Exercise instructions - Carry on the essay on political economies and conflict, starting right after its last sentence.

Provided text -
Passive offense is an area that eludes the military establishment,
although, as I will explain, this isn't necessary with a deeper
understanding of what conflict is about. 

Life is the struggle for the free energy in a system; even the most
basic organisms are primarily 'concerned' with metabolism and
reproduction.  As a political economy progresses and evolves,
interesting things happen, as you would expect in any system where
complexity can be measured by the combinatorial interactions of the
aggregate sub-systems.  Political economies, social structures if you
will, can be defined by the depth of what can be called 'dependency
infrastructure,' or the 'value add' chain. 

The most basic political economy is that of the Agrarian society, The
Age of Bread.  Such social structures have a very short 'material' value
chain (phases in a process where the receiver of the process experiences
a net gain in value or performance because of the prior process), and a
short 'informational' value chain.  For example, the material value
chain of hunter-gatherers is minimal, just the raw labour involved in
the acts of hunting and gathering, and the informational value chain is
foodstuff identification and processing knowledge.  Slightly more
complex is a feudal society, where already the material-based labour
component was being advanced by the informational--blacksmithing and
tack to create plows, knowledge of planting seasons, milling grain for
bread, animal husbandry.  This period is still preoccupied in the
struggle for the basics of life--food, shelter, warmth, procreation
(Maslow's Hierarchy); resource, labour, and capital are King (usually
quite literally, trapped in a zero-sum game, hierarchical political

The next phase of development is the Industrial Age, The Age of Mass
Production.  This phase has long value chains in material resource
(systems to build systems to build systems...; tools to build tools to
build tools...), and a steadily growing value chain in informationals. 
Additionally, considerable effort is dedicated to the social contract,
another example of spontaneous order, which allows the complexities of a
political economy to function.  The human species, not content to let
such systems be self-regulating, has wasted enormous resource in the
attempt to govern (in a cybernetic sense) the process, not realizing
that where there is free competition, there is no dependency, something
most groups claim to desire.

Entries shown -
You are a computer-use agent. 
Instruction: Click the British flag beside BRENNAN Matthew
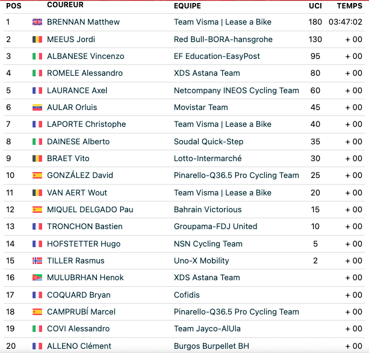37,22
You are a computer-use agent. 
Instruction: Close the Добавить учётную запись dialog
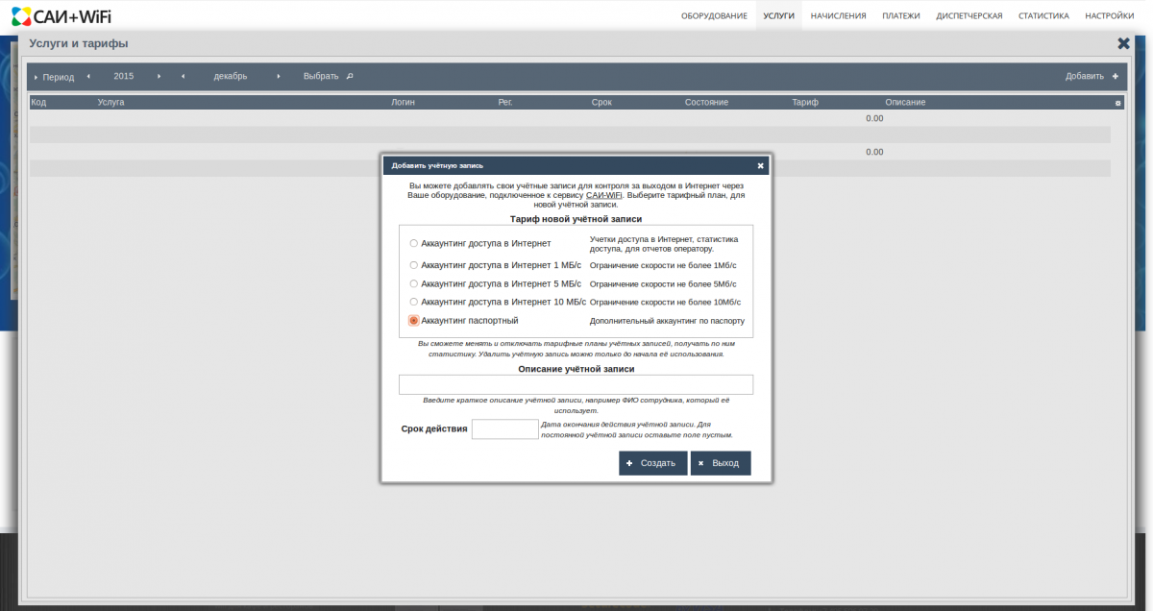pos(760,165)
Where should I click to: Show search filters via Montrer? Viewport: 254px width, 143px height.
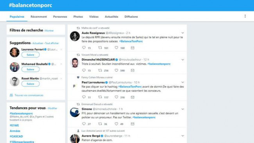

Written answer -
The current phase of development is what has been termed the Information
Age, the Age of Patents.  Material value chains are beginning to die
back, while the informational value chain is increasing; this reflects
the situation that embodied thoughts can have value (and in fact are
replacing the resource-labour-capital triad), while still being
dependent upon the infrastructure.  Western civilizations, the most
advanced of this phase, are fumbling with the new informational value
chain that progresses data into information into knowledge into wisdom;
most effort actually goes into simple shuttling of raw data and a little
information from here to there.  The social contract is more confused
than ever; specialization has been forced by the complexities of getting
to this phase, yet most of the critical basis for interaction is being
undermined.  It is still increasingly an age of positive-sum games,
heterarchies, etc. 

Interestingly, extrapolation of this trend leads to a further or
complete decay in the material value chain, possibly because of advances
in space exploration or nanotechnology.  We'll have to wait to get
there-then to see which it is. 

Now to return to conflict.  In the Agrarian Phase, direct control of the
means of production through possession was necessary; from this phase we
have centuries of examples of 'conventional' warfare, attrition style.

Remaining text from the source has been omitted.